▸ **Exercise directions**
Each line of the records needs to be written out exactly, with any image left out.

********************

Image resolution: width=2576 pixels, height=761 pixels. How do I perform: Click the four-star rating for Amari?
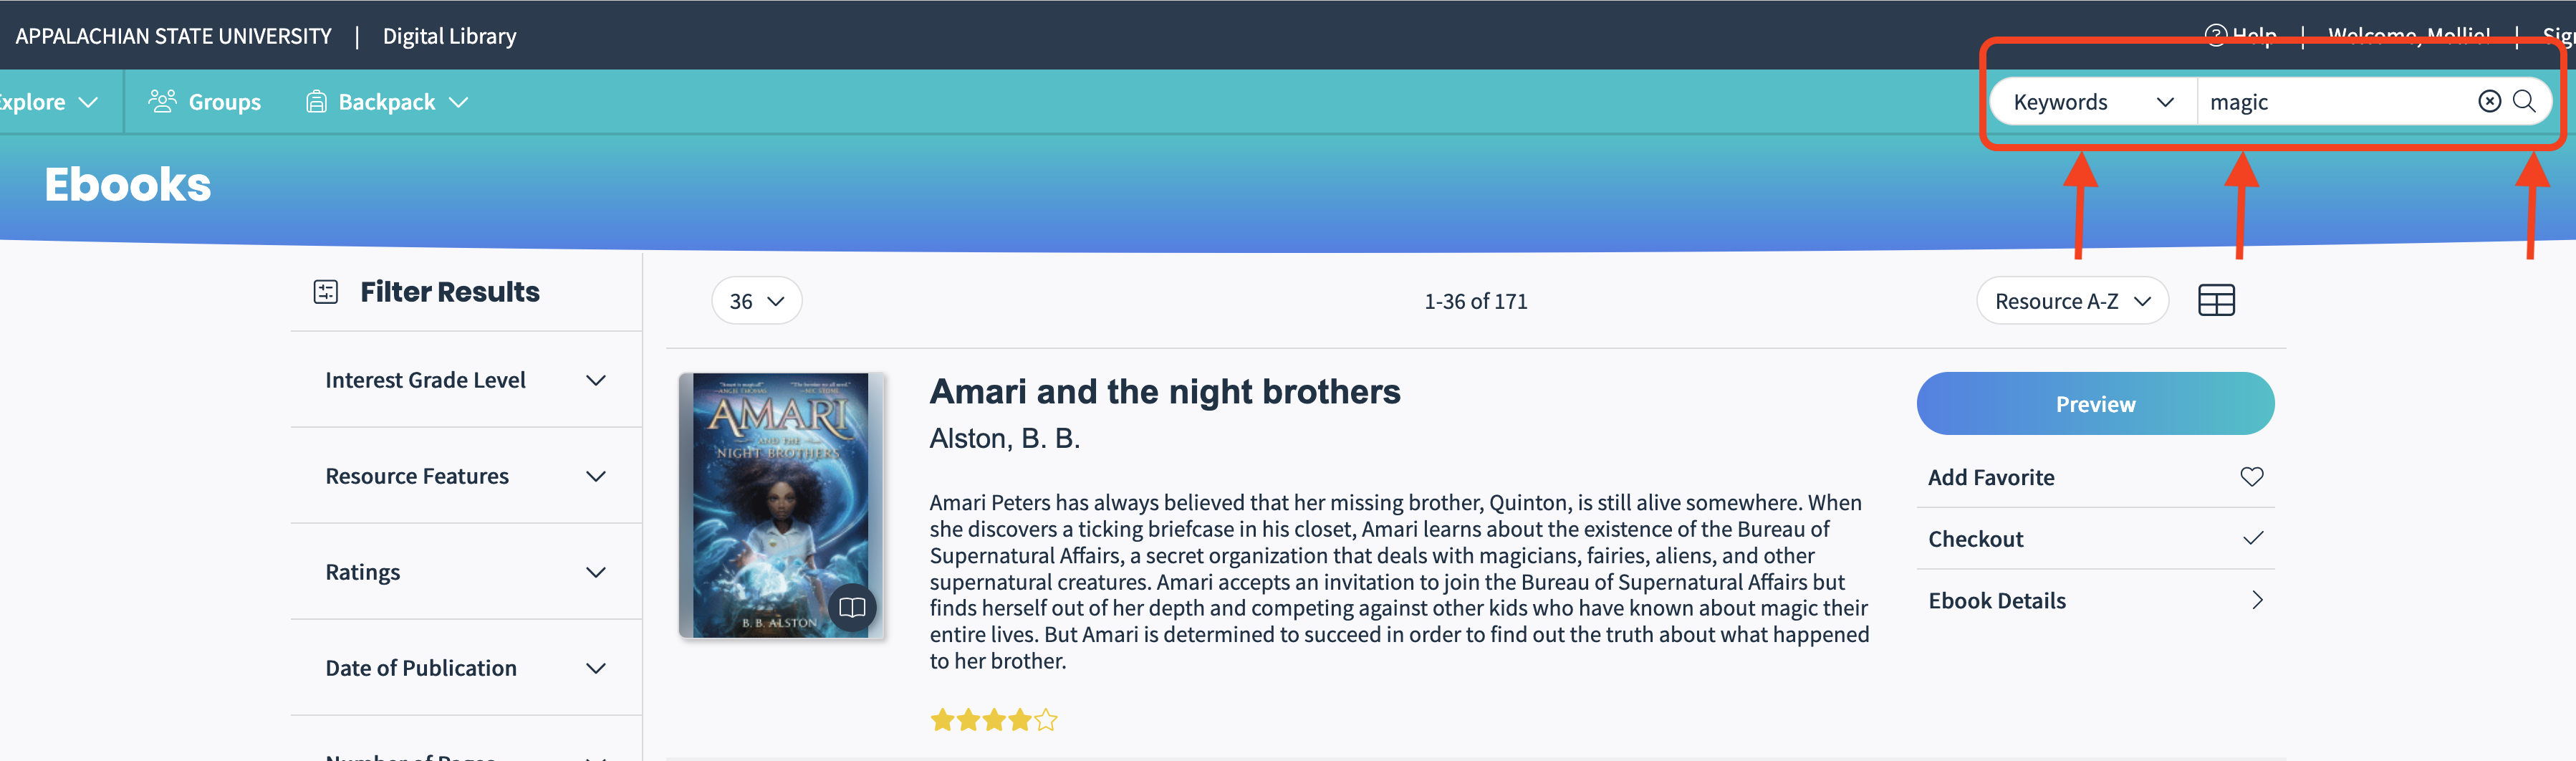click(x=993, y=720)
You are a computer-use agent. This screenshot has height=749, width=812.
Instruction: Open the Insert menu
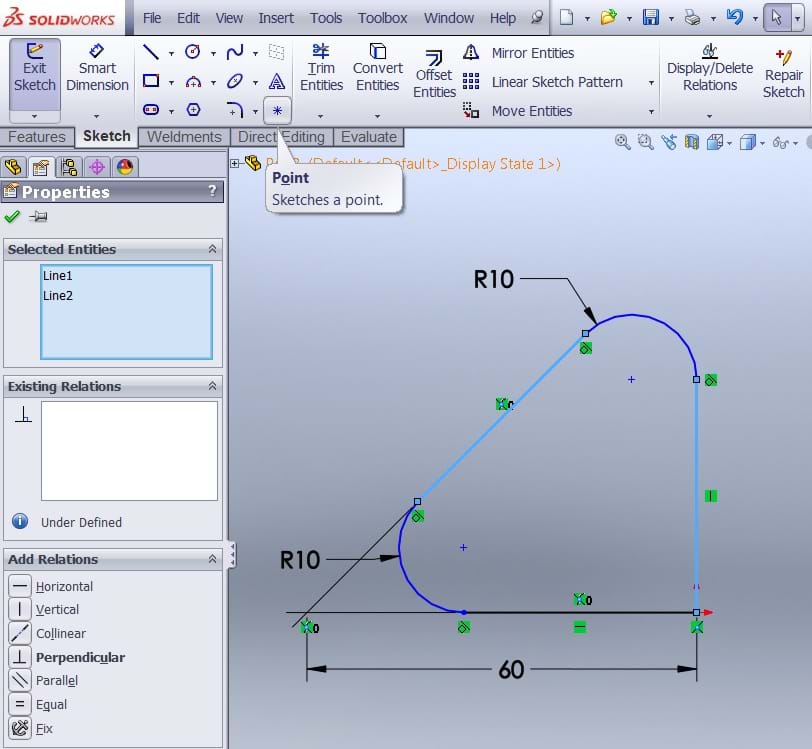click(276, 18)
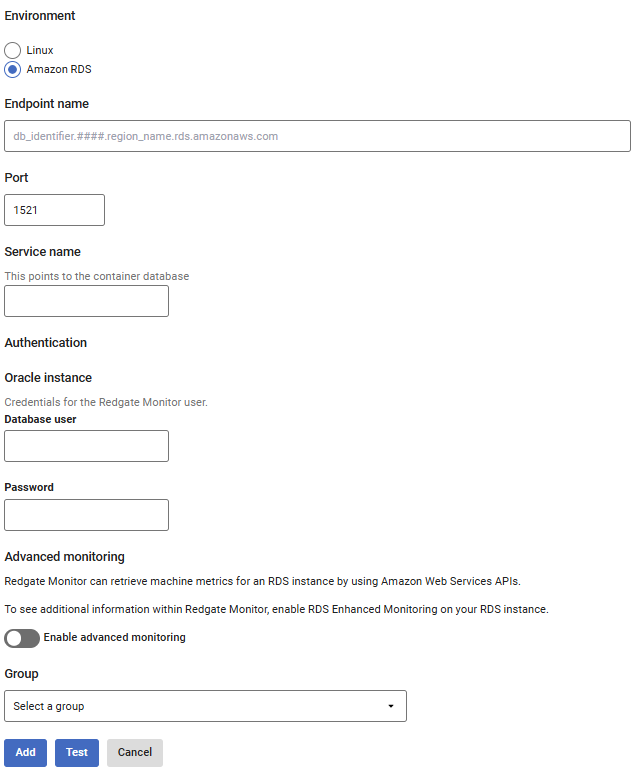Click the Add button
The width and height of the screenshot is (636, 771).
tap(25, 753)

********************

▸ **Output for this task**
Image resolution: width=2576 pixels, height=761 pixels. How do I perform: Click the four-star rating for Amari?
click(x=993, y=720)
You are a computer-use agent. This screenshot has height=749, width=812.
Instruction: Open the Insert menu
click(276, 18)
Click the Add button
The width and height of the screenshot is (636, 771).
tap(25, 753)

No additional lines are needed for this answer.